The ICE is of genuine interest in many practical settings. In clinical practice, we treat an individual, not a group, so we need an estimate of the effect for that individual. Distinguishing the ICE from the ACE allows for a more precise and clear understanding of causal inference. The ICE is more fundamental than the ACE. We can calculate ACE from a set of ICE estimates, but cannot go the other way around. Thus, knowing the ICE allows for easy estimation of every other causal estimand. It is true that estimates of the ICE might turn out to be more variable than group-wise causal estimates. But, paraphrasing Tukey, it might be better to have an approximate answer to the right question than a precise answer to the wrong one.
The case of the perfect doctor above is an example of a phenomenon known as heterogeneity in treatment effect (HTE). There is no consensus about the importance of HTE in practice.

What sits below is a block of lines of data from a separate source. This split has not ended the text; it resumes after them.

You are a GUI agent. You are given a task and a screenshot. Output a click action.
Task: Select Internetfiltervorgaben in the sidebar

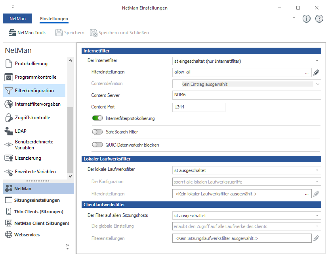point(38,104)
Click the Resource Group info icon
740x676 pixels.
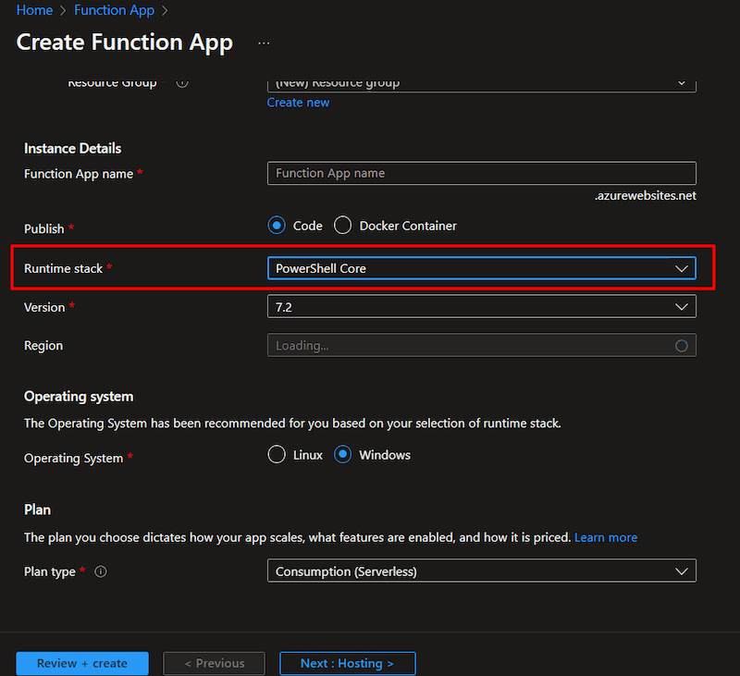click(x=182, y=82)
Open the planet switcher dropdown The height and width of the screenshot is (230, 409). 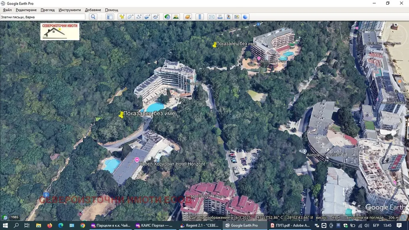pyautogui.click(x=188, y=17)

For example, Rothwell (2005) contends that genuine HTE is very rare, especially in those cases where treatment effects reverse in different groups. Brand and Xie (2010) however argued that HTE is “the norm, not an exception.” In an informal search of the scientific literature, I had no difficulty in locating examples of HTE in a wide variety of disciplines. Here are some:
The effect of financial deterrents on giving birth to a third child depends on whether the first two children have the same sex (Angrist 2004);
The effect of job training programs on earnings depends on age, sex, race and level of education (Imai and Ratkovic 2013);
Coronary artery bypass grafting (CABG) reduces total mortality in medium- and high-risk patients, while low-risk patients showed a non-significant trend toward increased mortality (Yusuf et al. 1994);
Estrogen replacement therapy increased HDL cholesterol, but the increase was twice as high in women with the ER-\(\alpha\) IVS1-401 C/C genotype (Herrington et al. 2002);
Social skills training programs had no effect in reconviction rates of criminal offenders, but did unintentionally increase reconviction rates of psychopaths (Hare et al. 2000);
Individuals who are least likely to obtain a college education benefit most from college (Brand and Xie 2010).
In all of these cases treatment heterogeneity was partly explained by covariates. Of course, in practice heterogeneity may be present but we may be unable to explain it. Thus, here we see only a (possible tiny) subset of forms of HTE.